_Work order_
Print exactly the line that contains "Instruction: Open consistency" along with every line beneath it to the end of the records below, and omit pictures.

_Supplied data_
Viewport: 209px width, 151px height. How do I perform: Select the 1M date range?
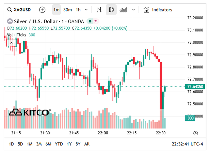click(x=29, y=144)
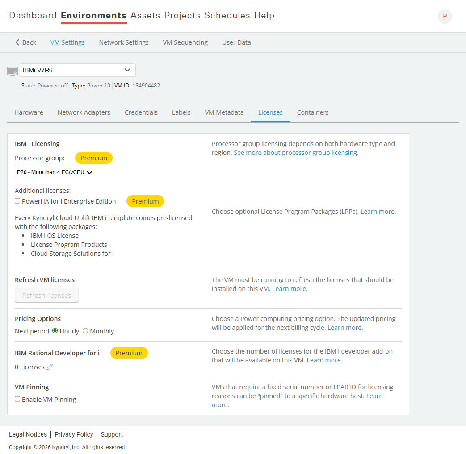
Task: Click the Premium badge on IBM Rational Developer
Action: click(129, 353)
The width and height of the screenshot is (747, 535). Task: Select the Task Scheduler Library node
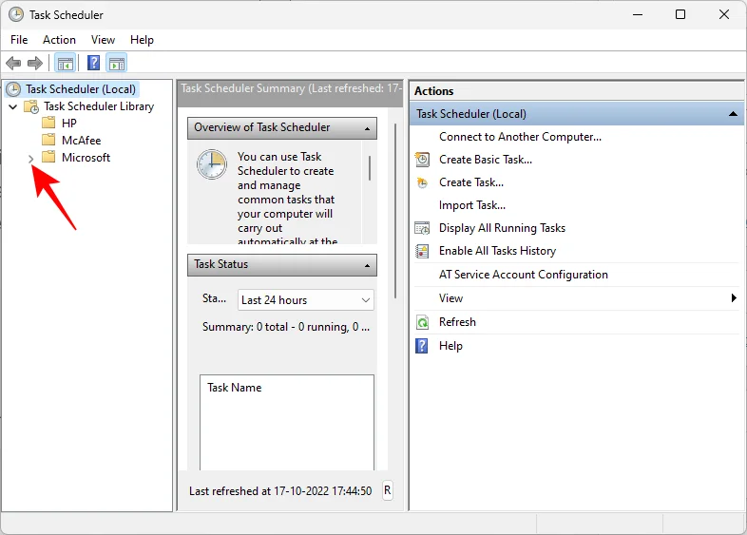98,106
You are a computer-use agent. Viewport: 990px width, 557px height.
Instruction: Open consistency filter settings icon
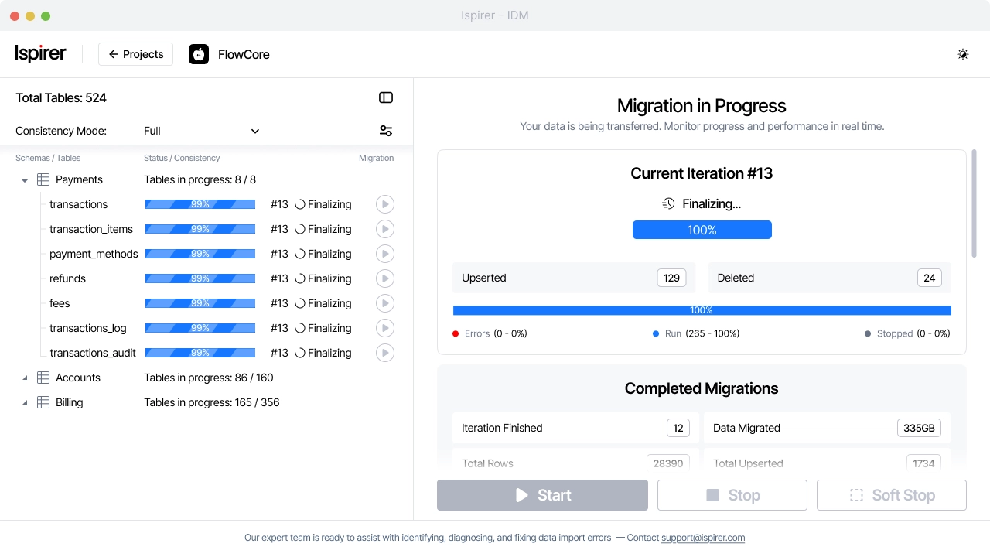pyautogui.click(x=385, y=130)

_Response below_
Instruction: Open consistency filter settings icon
pyautogui.click(x=385, y=130)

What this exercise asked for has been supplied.